Situated on the north west corner of the city this bastion is diamond shaped and was considered by the Ottoman forces to be impregnable. It is constructed on top of solid rock and maybe for that reason the attackers never managed to tunnel underneath to lay explosive charges . Having suffered little during the ensuing years, it is still a formidable piece of construction by any standards. As with the other major bastions round the city there are long ramps up which gun carriages could be pulled by horse and moved about the city ramparts with speed. However it is beneath this bastion that the beauty of the building stands out. There is not a stone corner, angle or tunnel that has not been crafted with smooth precision.

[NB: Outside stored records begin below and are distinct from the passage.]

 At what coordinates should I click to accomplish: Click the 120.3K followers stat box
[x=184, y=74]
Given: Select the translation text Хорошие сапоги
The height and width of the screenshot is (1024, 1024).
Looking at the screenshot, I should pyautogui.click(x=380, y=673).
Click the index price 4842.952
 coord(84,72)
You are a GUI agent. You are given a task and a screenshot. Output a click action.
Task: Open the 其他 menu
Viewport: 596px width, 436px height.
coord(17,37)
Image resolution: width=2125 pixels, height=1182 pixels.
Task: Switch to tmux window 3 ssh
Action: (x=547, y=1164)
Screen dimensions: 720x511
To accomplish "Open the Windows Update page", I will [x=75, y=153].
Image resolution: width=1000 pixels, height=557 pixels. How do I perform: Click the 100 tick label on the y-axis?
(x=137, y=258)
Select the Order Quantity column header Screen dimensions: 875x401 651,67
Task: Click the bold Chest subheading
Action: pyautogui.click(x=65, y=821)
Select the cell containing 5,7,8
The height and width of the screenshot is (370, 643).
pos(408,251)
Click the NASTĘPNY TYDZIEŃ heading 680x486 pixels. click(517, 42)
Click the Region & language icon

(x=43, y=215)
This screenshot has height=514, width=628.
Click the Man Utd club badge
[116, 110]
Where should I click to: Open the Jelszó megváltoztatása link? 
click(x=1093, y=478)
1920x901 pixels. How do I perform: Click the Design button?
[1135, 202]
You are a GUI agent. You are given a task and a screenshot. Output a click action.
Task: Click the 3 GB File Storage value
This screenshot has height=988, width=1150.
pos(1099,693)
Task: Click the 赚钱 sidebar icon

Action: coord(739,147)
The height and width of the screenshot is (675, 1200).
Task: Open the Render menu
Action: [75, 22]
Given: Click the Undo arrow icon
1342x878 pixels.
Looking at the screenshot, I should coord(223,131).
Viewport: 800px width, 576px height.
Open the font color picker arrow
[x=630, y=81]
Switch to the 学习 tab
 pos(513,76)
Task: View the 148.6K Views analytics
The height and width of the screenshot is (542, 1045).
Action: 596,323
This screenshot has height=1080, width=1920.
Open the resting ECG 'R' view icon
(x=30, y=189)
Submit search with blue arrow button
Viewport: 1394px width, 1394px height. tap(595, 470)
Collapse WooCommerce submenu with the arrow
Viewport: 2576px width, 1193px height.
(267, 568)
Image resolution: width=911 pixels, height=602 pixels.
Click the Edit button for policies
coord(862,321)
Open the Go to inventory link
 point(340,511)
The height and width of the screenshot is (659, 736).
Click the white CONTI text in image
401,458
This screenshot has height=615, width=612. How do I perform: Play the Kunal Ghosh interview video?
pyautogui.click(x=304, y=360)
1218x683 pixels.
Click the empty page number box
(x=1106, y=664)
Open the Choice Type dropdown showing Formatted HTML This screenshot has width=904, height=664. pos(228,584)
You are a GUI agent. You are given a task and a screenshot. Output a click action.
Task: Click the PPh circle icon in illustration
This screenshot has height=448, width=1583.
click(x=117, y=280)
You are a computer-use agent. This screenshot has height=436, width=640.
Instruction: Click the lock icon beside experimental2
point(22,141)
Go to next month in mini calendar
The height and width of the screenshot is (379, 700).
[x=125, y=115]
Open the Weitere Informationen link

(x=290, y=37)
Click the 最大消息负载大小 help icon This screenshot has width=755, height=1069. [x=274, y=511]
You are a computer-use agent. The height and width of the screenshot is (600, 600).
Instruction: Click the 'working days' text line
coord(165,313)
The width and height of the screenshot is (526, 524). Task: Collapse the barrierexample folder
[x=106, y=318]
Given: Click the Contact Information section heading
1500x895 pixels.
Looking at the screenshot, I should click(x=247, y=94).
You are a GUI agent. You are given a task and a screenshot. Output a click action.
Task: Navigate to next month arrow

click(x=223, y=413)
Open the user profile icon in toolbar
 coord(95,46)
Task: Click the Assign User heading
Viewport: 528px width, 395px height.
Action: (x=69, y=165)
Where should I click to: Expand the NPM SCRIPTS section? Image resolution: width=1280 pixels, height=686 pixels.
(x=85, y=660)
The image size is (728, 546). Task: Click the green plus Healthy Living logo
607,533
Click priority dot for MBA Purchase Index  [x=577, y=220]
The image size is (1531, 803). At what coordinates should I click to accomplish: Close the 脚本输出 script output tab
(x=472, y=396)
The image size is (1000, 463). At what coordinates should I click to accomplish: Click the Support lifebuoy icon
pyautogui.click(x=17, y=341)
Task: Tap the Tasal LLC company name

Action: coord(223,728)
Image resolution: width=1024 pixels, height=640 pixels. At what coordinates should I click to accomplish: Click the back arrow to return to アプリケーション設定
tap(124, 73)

There are two sloping entrances into the vast chamber around which the bastion is built and although it is quite obvious that the most recent army to occupy this building is the Turkish army, the volume of the chamber in conjunction with the very large gun ports is testament to the size of the Venetian cannons that were once housed here. It is not difficult to imagine the fire power that would once have erupted from this bastion and realise why it took the vastly superior numbers of the Ottoman forces ten months to conquer Famagusta.
There are two churches in the Martinengo precinct, the larger of the two is the Carmelite church dedicated to St. Mary of Carmel with some barely discernible frescoes. Nearby is the Armenian church, a small edifice that has been used as a store by the army and has most of the frescoes obliterated with whitewash, though splashes of colour are visible in a good light.